Intervention de Elisabeth Doineau

Réunion du 18 février 2016 à 14h30
Protection de l'enfant — Adoption en nouvelle lecture d'une proposition de loi dans le texte de la commission modifié

Photo de Elisabeth DoineauElisabeth Doineau :

Cela étant, la loi ne peut pas tout. Elle ne peut certainement pas assurer partout la même qualité de mobilisation.

Madame la ministre, en analysant l’état des lieux de l’application de la loi de 2007, vous observez des disparités de mise en œuvre dans les départements. C’est un fait, mais comment ces différences s’expliquent-elles ?

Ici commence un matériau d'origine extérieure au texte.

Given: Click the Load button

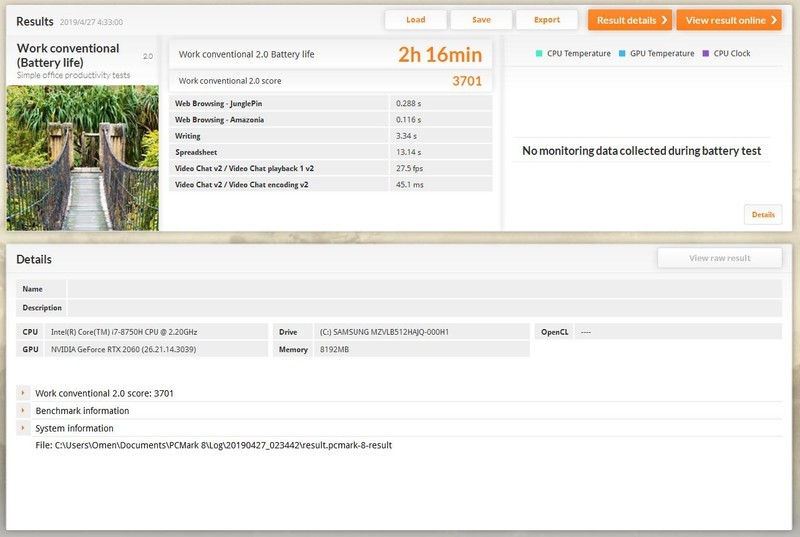Looking at the screenshot, I should pos(415,20).
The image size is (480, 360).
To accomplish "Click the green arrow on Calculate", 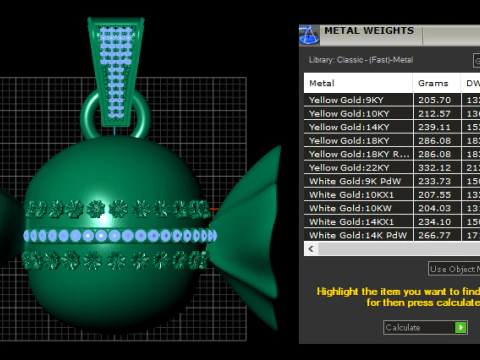I will (461, 327).
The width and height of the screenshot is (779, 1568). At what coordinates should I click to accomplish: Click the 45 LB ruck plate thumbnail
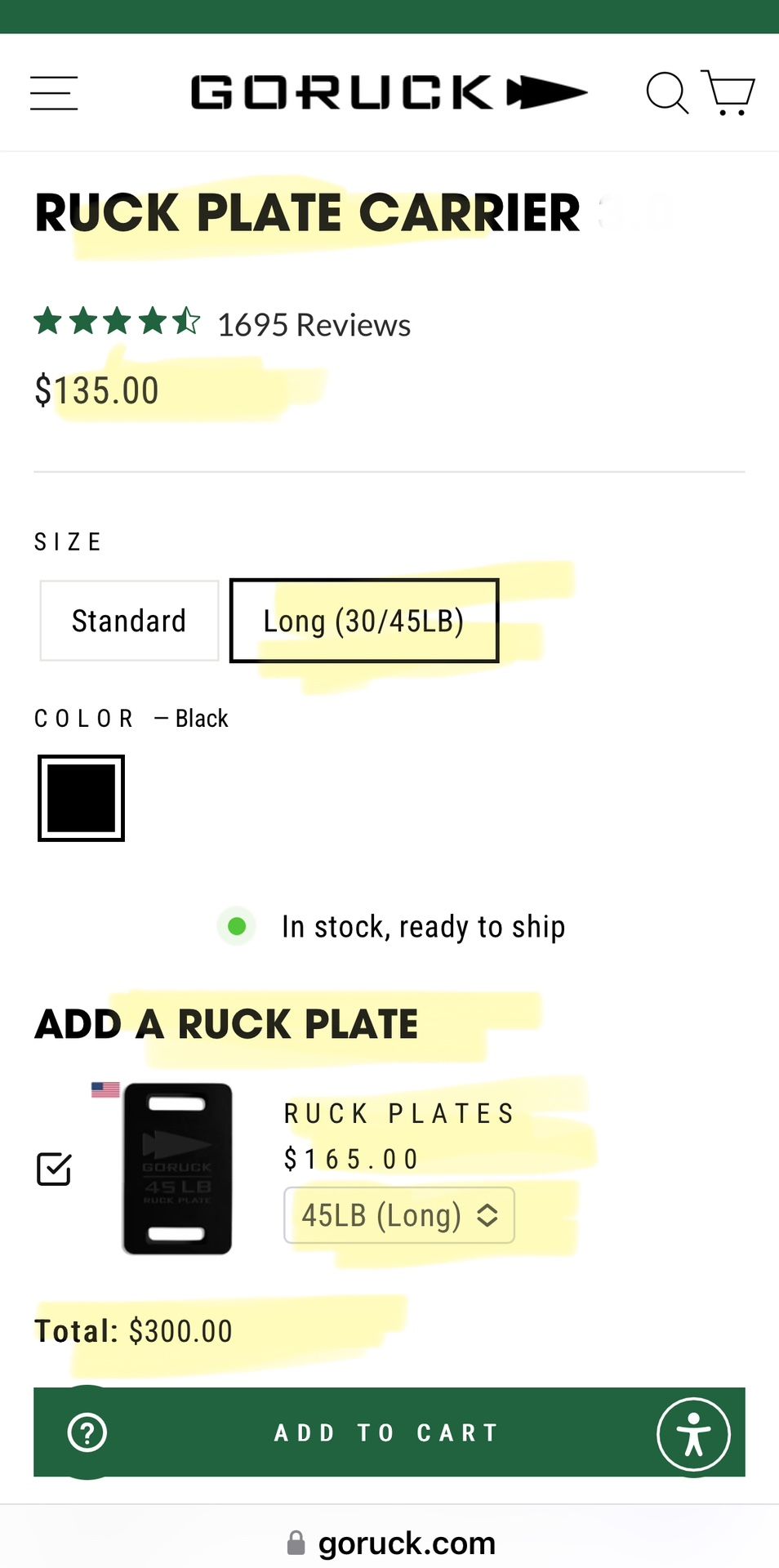point(177,1168)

N’oubliez pas que, depuis 2007, les départements ont dû faire face à une augmentation de tous les publics pris en charge dans le cadre des politiques sociales.

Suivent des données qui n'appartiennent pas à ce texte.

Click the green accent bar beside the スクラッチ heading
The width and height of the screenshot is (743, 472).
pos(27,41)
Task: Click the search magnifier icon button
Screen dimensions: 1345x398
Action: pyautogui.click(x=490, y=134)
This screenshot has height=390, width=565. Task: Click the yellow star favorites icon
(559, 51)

Pour ce qui concerne spécifiquement l’aide sociale à l’enfance, ce n’est pas tant le nombre de demandes mais la complexité des situations qui a mobilisé les équipes. C’est également la prise en charge des mineurs isolés étrangers. Ce sont aussi le manque de soutien en pédopsychiatrie et le désengagement progressif de la protection judiciaire de la jeunesse. Tous ces facteurs conjugués ont sérieusement contrarié la bonne volonté des élus et des professionnels.

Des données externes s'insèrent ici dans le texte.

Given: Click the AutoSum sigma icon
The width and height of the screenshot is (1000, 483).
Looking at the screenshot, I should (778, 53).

C’est pourquoi je m’oppose à toutes les mesures tendant à imposer des procédures supplémentaires, coûteuses et chronophages pour les départements.

Tout au long de nos débats, vous avez insisté sur l’absence de pilotage et de coordination nationale. Selon vous, la solution consiste dans la création d’un Conseil national de la protection de l’enfance. Je ne conteste pas la nécessité d’un travail en réseau, d’échanges fructueux interdépartementaux. Mais pourquoi créer une nouvelle instance ?

L’ONED, qui sera rebaptisé Observatoire national de la protection de l’enfance, ou ONPE, peut tout à fait jouer ce rôle si on lui en donne les moyens. À l’instar des observatoires départementaux de la protection de l’enfance, qui, dans la plupart des cas, se sont dotés de ces deux missions, à savoir une mission d’observation et de recensement et une mission de régulation et de prospection, l’ONPE pourrait assurer cette supervision en proposant des orientations nationales, en formulant des avis et en évaluant l’offre de service.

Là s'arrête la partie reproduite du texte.